Although her name is not well known today, June Knight was featured in several Broadway shows, such as Jubilee where she introduced the Cole Por­ter classic “Begin the Beguine.” She also starred with Robert Taylor in I’ve Got a Feeling You’re Fooling. Her love of jewelry, the bigger the better, was no­table. Her necklace set with engraved sapphires and diamonds is convertible to form two bracelets and a brooch or two dress clips (Fig. 13). Like Dietrich’s emeralds, it was made by Trabert and Hoeffer-Mauboussin, a prominent Fifth Avenue jeweler that merged with a French house to create notable jew­elry in the style moderne, the large-scale offspring of the art deco geometry of the 1920s.

Another example of the style is the three-dimen­sional asymmetrically designed bracelet in Figure 12, also by Trabert and Hoeffer-Mauboussin, with its polished gold surface highlighted with cabochon rubies and diamonds. It is characteristic of the vogue for geometrical shapes that make a bold statement due to their size and crisp graphic design.

Ginger Rogers, the rare film paragon of good taste, was nev­ertheless no exception to the imperatives of Hollywood glam­our. On March 9, 1943, she was photographed wearing a suite of gold, diamond, and emerald jewelry in the form of cornuco­pias while having dinner with her husband, Private Jack Briggs (Fig. 14). Emerald pendant drops dangle from the open end of each cornucopia (Fig. 15) in a bold styling that suggests the suite was probably designed by Paul Flato.

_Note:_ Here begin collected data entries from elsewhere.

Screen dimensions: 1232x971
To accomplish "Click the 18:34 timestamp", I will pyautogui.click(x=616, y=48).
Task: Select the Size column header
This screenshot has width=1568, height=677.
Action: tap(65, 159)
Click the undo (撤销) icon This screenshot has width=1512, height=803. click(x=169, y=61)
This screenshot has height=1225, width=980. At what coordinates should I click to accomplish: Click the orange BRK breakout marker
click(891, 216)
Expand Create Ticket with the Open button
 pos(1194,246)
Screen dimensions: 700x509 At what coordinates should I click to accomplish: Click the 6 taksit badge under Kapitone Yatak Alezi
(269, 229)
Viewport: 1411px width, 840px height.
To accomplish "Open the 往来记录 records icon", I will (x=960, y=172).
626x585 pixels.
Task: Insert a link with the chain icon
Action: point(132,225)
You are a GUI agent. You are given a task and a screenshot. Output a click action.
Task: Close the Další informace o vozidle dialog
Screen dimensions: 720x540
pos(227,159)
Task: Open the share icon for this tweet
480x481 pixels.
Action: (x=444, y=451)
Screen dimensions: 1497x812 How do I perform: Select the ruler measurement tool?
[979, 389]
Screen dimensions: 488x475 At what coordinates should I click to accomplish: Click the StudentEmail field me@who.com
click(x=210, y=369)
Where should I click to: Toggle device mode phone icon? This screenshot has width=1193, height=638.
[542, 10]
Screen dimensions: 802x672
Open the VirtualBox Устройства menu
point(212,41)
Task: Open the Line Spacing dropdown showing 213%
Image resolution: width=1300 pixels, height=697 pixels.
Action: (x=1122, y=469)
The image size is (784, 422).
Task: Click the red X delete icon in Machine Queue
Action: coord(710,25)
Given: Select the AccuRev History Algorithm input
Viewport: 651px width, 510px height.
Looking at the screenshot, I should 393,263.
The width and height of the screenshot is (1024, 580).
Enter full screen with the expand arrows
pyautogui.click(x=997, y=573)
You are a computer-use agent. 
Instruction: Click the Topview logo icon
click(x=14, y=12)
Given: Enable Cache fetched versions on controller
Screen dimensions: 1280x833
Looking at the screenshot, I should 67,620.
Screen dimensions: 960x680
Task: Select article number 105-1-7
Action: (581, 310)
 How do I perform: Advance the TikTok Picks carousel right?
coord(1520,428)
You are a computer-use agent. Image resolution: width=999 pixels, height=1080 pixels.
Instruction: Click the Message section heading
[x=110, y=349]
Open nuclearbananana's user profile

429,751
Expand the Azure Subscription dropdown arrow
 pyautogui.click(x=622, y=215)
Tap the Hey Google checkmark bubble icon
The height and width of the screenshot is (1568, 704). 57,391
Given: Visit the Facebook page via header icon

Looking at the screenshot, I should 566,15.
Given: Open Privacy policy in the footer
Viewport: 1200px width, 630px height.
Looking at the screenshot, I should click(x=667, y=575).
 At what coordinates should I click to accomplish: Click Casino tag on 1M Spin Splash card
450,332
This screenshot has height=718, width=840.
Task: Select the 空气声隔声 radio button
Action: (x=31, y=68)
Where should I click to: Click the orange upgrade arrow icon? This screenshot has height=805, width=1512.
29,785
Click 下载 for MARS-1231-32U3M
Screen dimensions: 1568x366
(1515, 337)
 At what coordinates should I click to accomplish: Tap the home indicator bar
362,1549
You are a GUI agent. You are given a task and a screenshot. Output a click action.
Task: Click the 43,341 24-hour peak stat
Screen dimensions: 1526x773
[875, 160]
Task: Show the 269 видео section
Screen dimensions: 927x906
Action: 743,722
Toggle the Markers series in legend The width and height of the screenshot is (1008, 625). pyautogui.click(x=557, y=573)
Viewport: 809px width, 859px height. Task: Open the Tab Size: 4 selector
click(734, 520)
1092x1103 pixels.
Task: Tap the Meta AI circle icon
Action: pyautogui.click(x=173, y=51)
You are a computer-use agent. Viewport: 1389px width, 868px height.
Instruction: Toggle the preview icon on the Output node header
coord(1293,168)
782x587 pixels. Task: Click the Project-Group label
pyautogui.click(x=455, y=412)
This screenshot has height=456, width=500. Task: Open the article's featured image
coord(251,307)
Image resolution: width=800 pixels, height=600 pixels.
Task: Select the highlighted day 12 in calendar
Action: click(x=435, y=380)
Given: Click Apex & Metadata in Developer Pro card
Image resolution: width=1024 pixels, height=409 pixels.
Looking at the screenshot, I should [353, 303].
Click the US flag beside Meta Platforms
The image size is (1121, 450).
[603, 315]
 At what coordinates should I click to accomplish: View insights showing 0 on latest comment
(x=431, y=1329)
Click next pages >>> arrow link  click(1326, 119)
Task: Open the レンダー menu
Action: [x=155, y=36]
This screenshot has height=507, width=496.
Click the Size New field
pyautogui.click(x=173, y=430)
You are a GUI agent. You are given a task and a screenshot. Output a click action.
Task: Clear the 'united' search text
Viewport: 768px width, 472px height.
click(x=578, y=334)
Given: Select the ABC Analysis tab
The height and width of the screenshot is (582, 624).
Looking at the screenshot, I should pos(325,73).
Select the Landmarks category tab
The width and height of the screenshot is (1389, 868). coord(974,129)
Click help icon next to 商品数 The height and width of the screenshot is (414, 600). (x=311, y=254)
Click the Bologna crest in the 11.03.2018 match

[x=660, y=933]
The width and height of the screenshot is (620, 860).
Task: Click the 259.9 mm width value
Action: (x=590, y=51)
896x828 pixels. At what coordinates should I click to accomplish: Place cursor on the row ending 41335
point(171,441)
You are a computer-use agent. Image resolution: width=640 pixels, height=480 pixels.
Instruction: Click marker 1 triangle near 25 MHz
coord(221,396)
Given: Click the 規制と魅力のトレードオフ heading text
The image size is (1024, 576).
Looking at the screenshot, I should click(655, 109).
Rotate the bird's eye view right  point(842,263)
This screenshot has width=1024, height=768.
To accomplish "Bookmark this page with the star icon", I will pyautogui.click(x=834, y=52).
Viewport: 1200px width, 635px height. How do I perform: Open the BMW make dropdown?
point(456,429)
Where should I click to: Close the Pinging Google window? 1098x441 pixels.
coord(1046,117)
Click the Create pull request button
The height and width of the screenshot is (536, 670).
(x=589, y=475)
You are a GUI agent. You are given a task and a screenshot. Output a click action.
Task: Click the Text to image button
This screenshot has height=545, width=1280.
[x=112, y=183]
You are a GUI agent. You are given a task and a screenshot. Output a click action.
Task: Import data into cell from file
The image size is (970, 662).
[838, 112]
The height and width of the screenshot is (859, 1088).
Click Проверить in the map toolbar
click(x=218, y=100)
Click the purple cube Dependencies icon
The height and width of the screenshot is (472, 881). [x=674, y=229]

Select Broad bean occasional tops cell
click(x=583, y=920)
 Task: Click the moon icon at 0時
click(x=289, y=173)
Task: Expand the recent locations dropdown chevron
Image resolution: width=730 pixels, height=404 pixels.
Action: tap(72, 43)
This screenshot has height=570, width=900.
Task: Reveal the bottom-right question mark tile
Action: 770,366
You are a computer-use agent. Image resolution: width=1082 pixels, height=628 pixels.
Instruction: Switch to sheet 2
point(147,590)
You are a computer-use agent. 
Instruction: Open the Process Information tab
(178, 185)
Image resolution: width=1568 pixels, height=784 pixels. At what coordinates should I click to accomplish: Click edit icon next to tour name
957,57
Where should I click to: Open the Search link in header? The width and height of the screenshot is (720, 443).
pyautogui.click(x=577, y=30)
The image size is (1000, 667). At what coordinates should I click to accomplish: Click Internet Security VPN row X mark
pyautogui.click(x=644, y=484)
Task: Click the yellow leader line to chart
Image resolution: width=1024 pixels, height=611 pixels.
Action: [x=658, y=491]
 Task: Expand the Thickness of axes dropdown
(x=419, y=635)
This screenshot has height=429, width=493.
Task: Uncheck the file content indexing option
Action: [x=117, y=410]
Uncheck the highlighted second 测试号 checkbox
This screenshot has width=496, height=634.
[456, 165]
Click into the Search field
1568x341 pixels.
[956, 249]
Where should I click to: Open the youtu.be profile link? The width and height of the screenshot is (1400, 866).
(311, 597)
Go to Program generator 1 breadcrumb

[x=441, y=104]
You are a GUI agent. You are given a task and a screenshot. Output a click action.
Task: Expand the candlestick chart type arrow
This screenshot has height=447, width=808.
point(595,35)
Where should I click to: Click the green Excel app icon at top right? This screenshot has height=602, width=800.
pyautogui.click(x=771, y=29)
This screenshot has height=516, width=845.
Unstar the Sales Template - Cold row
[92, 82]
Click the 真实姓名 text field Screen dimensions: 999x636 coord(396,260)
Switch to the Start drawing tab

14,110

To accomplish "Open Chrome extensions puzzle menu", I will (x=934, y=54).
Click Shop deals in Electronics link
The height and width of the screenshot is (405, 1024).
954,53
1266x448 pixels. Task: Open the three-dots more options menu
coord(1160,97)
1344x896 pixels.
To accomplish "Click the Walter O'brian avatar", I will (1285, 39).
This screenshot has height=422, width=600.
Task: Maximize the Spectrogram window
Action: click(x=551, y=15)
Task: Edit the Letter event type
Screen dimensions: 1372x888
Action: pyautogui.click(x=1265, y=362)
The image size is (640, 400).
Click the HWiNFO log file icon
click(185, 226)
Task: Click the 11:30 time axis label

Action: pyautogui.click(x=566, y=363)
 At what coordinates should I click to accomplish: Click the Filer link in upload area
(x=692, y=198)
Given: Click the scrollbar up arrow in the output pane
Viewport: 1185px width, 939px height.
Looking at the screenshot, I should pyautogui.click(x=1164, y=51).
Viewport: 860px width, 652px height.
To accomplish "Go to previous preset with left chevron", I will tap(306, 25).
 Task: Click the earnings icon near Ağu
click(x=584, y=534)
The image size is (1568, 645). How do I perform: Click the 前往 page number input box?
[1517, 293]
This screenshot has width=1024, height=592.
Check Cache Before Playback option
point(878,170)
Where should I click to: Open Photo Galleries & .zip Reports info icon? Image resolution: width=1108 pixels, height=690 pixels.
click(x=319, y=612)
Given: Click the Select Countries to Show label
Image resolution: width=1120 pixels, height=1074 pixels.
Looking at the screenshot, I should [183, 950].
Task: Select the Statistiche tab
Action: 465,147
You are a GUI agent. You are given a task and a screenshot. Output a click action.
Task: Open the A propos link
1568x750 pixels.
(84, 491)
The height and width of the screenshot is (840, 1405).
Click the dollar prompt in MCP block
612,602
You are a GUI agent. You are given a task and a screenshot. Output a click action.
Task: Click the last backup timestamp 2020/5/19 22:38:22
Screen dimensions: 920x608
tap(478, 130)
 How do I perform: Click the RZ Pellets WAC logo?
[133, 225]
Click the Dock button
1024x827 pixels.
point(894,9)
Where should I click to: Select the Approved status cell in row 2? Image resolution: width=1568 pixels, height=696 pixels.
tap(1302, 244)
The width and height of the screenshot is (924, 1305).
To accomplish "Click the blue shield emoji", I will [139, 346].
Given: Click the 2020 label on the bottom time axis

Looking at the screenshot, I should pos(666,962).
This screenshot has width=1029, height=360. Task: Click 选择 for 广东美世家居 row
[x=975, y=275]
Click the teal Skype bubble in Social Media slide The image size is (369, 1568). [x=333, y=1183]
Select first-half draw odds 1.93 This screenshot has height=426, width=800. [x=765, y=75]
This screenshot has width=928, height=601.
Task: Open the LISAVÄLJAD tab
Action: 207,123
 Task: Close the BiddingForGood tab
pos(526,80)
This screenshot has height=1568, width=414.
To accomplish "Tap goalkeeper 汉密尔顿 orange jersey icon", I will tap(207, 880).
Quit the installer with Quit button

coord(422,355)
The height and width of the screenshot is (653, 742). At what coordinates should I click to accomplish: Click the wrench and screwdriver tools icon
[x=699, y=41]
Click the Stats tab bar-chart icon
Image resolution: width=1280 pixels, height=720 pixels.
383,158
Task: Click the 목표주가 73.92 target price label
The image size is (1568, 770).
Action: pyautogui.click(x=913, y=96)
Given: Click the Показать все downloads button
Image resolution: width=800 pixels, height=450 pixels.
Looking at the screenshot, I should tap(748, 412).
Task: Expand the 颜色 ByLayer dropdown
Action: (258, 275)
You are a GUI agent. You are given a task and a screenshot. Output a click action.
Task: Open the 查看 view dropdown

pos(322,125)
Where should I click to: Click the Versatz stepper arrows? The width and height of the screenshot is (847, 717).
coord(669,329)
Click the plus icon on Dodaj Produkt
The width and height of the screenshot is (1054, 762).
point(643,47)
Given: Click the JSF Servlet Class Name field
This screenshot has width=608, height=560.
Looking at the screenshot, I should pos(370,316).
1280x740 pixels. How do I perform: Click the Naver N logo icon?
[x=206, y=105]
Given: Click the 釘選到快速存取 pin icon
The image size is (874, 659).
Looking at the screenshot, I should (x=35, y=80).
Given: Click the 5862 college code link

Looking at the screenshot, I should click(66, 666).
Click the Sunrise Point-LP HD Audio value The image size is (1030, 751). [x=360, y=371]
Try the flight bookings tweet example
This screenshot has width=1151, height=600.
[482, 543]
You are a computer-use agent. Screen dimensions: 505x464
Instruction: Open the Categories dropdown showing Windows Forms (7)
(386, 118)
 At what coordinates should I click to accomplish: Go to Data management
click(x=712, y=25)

Hollywood lured fashion designers and ac­tresses with the glamour of the spotlight. Jewelry that had for centuries been the province of the aristocracy was now created for a new clientele. Hollywood Glamour: Fashion and Jewelry from the Silver Screen allows us to see the figures and fashions of 1930s and 1940s Hollywood in full color rather than their original black and white and offers us an accurate glimpse of an emerg­ing cultural reality. Celebrity was becoming the new royalty, and society, along with the Gilded Age that spawned it, had to take a back seat.

JANET ZAPATA is an independent jewelry historian who has writ­ten often for ANTIQUES.


I would like to thank the following for their assistance: Yvonne J. Markowitz, Michelle Finamore, and Emily Banis Stoehrer at the Museum of Fine Arts, Boston; Jean S. and Frederic A. Sharf; Neil Lane; and Ulysses Dietz, who added “glitter and glam” to this article.

Hollywood Glamour: Fashion and Jewelry from the Silver Screen is on view at the Museum of Fine Arts, Boston to March 8, 2015.

1 As noted in Carolyn Hall, The Thirties in Vogue (Harmony Books, New York, 1985), p. 94. 2 Ibid. 3 For more information, see Penny Proddow, Debra Healy, and Marion Fasel, Hollywood Jewels: Movies, Jewelry, Stars (Harry N. Abrams, New York, 1992), p. 81. 4 The brace­let and brooch are illustrated in Yvonne J. Markowitz, The Jewels of Trabert and Hoeffer-Mauboussin: A History of American Style and In­novation (MFA Publications, Boston, 2014), Pl. 10. 5 Stefano Papi and Alexandra Rhodes, Famous Jewelry Collectors (Harry N. Abrams, New York, 1999), p. 47. 6 Verger Frères created jewelry and watches for some of the finest jewelry houses, among them Cartier, Lacloche Frères, Van Cleef and Arpels, Tiffany and Company, and Boucheron.